Stored data
((

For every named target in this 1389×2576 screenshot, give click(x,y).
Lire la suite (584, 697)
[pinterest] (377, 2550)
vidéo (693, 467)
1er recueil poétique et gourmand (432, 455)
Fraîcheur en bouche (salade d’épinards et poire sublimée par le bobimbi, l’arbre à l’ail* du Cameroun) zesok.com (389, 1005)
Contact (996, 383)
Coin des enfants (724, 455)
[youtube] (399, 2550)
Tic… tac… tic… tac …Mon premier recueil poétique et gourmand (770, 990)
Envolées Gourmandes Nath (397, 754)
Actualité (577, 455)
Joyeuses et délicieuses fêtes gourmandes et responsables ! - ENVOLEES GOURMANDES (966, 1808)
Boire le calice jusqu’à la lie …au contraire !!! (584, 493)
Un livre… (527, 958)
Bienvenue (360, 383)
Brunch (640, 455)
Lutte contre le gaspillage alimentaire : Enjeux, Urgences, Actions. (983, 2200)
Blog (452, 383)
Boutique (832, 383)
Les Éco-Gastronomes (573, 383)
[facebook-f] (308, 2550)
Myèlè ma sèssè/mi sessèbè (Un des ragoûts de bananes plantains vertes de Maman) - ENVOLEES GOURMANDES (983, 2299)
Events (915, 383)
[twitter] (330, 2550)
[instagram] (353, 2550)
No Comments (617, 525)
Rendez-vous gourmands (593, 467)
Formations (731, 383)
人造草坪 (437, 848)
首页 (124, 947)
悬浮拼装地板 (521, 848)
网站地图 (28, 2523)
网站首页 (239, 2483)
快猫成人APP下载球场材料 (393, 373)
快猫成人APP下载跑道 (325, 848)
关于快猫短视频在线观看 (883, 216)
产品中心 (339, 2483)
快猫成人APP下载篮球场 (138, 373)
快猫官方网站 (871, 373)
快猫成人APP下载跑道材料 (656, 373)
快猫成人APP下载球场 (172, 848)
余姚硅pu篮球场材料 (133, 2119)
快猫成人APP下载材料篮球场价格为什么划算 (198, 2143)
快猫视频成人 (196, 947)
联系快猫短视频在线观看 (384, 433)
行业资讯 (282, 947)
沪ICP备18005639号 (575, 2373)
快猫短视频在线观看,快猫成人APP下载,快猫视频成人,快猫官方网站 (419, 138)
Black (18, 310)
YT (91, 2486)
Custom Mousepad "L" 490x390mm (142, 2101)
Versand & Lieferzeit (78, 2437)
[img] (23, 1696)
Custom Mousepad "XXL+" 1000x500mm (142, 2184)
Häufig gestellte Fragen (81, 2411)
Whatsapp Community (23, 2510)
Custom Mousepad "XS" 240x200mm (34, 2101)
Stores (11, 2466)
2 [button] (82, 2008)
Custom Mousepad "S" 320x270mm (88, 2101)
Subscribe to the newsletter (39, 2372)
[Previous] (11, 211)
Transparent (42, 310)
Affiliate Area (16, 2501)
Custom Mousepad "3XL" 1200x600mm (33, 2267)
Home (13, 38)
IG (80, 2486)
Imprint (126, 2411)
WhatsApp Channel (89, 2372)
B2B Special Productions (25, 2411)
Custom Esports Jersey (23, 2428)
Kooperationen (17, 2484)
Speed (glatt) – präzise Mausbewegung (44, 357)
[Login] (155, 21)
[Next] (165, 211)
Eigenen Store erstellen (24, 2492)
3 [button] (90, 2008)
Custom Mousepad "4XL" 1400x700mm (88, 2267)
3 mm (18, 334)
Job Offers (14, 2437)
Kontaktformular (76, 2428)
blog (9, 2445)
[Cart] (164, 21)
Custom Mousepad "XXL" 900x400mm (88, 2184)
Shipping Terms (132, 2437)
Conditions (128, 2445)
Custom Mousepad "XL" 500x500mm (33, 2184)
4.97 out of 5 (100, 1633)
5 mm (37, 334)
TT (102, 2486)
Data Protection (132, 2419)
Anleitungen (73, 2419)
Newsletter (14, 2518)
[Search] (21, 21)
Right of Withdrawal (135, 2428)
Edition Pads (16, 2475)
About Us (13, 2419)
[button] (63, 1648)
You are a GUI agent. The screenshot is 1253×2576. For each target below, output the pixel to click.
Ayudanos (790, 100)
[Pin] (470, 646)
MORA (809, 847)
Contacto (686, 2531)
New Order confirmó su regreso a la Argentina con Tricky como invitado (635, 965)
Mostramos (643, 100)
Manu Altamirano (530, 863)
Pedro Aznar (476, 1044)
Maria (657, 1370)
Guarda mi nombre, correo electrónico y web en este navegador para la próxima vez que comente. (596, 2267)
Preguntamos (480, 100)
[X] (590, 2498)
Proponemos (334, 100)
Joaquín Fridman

))

__EXERCISE REQUIREMENTS__
If the string "快猫视频成人" appears in a line of the data above, that line counts. State how many such lines there are and nothing more.

__RESPONSE BELOW__
2